In her Afterword to Jürgen Becker’s monumental 1000-page Collected Poems (2022), Marion Poschmann praises the poet as being ‘the writer of his generation who has most consistently exposed himself to the work of remembrance, who approaches the repressed with admirable subtlety and is able to reconcile his personal biography with the great upheavals of history.’ Likewise, in their adjudication, the 2014 Büchner Prize jury highlighted the way ‘Becker’s writing is interwoven with the times, with what is observed and what is remembered, what is personal and what is historical.’ Jürgen Becker’s own personal journey began on July 10, 1932, on Strundener Strasse, in Cologne. In August 1939, shortly before the outbreak of the war, his father was transferred from his place of work in Cologne to Erfurt in Central Germany. This was the beginning of the seven-year-old Becker’s experience of war and a post-war childhood in Thuringia. In 1947, the family left Erfurt and returned to West Germany. Becker has said about this period that there was never any thought of wanting to travel to the Eastern zone, let alone to the GDR, to see the places and landscapes where he’d spent his childhood years: ‘For a long time, I oriented myself solely towards western horizons; I lived, so to speak, with my back to the GDR; my childhood was separated by a border, seemingly closed’. (More of borders in a moment).

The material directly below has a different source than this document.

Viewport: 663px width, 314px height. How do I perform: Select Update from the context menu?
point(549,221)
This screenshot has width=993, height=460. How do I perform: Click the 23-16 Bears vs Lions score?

Becker’s interest in ‘events’ – political and historical – can clearly be seen in the short poem ‘Reporter’. Its subject never seems to become outdated (as I write this, Turkey is enforcing a crackdown on reporting – see the arrest and deportation of BBC reporter, Mark Lowen, very recently). Becker’s poem is not set in any particular time period, though the allusion to a ‘vast thing, fading away’ suggests an epoch of great change, one political system fading, another on the rise. I love the journalist’s reported observation that he ‘can only leave / when nothing else happens’. In Becker’s writing, there is always something else arising (history does not stop happening – as we see in this particularly fast-moving historical moment). I take the implication of the final 4 words to suggest that the reporter may well be ‘removed’ by the authorities from whatever the situation currently is (against his wishes by the sound of it) and that we will all become the poorer for that, more poorly informed, less capable of distinguishing the truth of things: ‘He will be missed’.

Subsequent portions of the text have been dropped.